Economists have noticed a trend. The biggest companies are becoming more and more productive, while others fall behind. In part, because large companies are able to profit from globalization and new technologies. We outline why some companies enjoy more productivity gains and share what your organization can do to catch up.

Why are the top 5% of companies absorbing all the gains from increased innovation and productivity?

Economies of scale

The top companies benefit from economies of scale offered by new technology. Giant retailers are able to take on upfront investments because it cost them less to produce each unit. Scale gives global tech companies such as Amazon, Google, and Facebook a considerable advantage. The digital services these companies offer only get more valuable with each user, or seller, they acquire.

Global presence

Top companies not only have a global reach, but their customers are not restricted by geography. Globalization allows companies with the most resources to serve new customers in emerging or niche markets. An independent Swedish construction firm, for example, cannot compete with one of the world’s largest construction firms and its partnership with IKEA.

Lower risk

Large companies are able to experiment with advanced technologies more than most companies. Big tech is investing in AI because it can—it has the resources and the talent. And through early experimentation, digital firms have seen that AI can cut costs through optimization, as well as drive growth and accelerate shifts in market share. Early adopters gained a significant economic advantage over their competitors.

Intellectual property

The biggest companies patent their technology more than others. Half of all tech-related patents filed with the European Patents Office between 2011 and 2016 were submitted by 25 companies.

We’ve seen gains at the top since the industrial revolution. Except, they used to benefit the whole economy. What has changed?

  • One trend points to talent. Good managers are all leaving to work for top firms. Smaller companies, on average, are worse run than larger firms with established processes and management policies that are consistent across offices and countries.
  • Some companies lack self-awareness. They might not know what they need to build, what problem they need to fix, or what they might need to invest further in. This is all too common and true across industries.
  • Small to midsize businesses need to improve their manufacturing processes. Part of Wizeline’s mission is to make technology accessible to all. We upskill organizations on the latest technologies—data science, machine learning, chatbots—to make them less intimidating, and to show how they can be used to improve operations.
  • It’s harder for smaller players to acquire specialized skills. Even the top companies struggle to find the specialized skills and programming languages needed to build sophisticated products at a fast enough rate.

Why software is the key to raising productivity

How can the remaining share of companies raise their productivity? Focus on software solutions. It’s no coincidence that some of the biggest companies are driven by software. You don’t have to be Facebook or Google to invest in a digital backbone. Today, all industries can use software solutions to better serve their customers.

Take Paul. He’s a manager of an accounting firm that employs six people in London. He understands how to leverage the latest technology and has set up a platform that allows his clients to manage their finances remotely.

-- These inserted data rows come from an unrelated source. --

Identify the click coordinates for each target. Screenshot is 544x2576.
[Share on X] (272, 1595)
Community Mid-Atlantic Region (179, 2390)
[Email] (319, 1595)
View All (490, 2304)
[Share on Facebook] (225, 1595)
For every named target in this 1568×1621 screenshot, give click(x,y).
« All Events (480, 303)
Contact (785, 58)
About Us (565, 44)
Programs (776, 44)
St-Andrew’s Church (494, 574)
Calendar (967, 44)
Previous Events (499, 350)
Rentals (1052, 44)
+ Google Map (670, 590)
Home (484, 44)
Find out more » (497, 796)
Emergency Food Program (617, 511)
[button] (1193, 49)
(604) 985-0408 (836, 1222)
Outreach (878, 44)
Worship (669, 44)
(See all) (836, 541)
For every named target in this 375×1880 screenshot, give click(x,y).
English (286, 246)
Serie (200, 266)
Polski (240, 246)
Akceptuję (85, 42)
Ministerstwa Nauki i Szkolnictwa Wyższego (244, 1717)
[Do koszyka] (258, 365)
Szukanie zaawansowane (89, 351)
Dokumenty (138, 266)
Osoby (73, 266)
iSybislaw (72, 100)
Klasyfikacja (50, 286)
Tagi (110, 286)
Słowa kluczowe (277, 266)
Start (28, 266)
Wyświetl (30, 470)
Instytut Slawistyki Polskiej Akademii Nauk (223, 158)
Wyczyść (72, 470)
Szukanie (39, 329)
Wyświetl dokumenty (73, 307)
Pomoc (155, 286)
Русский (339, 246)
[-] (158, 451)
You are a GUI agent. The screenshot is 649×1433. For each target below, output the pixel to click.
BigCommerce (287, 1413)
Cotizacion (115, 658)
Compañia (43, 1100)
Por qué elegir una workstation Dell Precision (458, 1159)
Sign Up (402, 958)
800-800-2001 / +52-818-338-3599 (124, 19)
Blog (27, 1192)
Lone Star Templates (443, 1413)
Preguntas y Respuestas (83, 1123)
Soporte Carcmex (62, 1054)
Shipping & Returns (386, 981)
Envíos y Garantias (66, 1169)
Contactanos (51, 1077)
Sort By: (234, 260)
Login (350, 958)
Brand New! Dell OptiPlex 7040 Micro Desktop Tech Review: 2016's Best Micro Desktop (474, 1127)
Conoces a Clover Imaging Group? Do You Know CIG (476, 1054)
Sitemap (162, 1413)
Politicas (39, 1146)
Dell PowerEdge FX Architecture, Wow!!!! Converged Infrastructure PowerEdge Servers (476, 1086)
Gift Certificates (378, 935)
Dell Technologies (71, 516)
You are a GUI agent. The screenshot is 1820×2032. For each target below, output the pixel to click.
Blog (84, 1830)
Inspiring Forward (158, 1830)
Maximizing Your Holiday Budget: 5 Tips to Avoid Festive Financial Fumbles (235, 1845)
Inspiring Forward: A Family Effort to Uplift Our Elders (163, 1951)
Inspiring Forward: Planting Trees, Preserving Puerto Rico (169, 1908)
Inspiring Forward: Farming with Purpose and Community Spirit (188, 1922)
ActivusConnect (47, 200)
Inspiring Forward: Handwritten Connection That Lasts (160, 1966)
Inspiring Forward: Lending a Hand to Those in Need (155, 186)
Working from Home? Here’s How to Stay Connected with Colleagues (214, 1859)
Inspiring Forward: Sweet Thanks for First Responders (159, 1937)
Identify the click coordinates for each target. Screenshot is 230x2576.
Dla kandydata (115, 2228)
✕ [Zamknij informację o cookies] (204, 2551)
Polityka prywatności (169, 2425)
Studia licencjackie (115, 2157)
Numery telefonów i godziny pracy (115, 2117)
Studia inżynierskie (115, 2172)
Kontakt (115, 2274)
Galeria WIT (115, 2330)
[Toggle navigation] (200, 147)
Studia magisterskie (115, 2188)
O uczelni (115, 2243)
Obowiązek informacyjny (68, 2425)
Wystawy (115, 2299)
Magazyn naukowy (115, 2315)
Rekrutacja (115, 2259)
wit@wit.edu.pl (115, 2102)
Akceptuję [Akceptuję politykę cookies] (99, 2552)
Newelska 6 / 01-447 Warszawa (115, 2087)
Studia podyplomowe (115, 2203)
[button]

He’s up against the PricewaterhouseCoopers of the world. PwC recently developed a software tool to mine thousands of pages of legal contracts in minutes. It can review media rights contracts 30 times faster than doing it manually, and at an eighth of the cost. PwC scoops up all the productivity gains because it developed the technology itself. Paul’s firm may have access to a similar tool, but it has to pay another software company to use it, and in doing so, loses out on those gains.

Paul might think that building the software isn’t viable for a smaller firm like his. That the cost to develop is too high or that it can’t provide the level of security that PwC can. How can these smaller businesses get ahead? By partnering with tech development counterparts who are agile like them, but with the experience needed to build the right tools.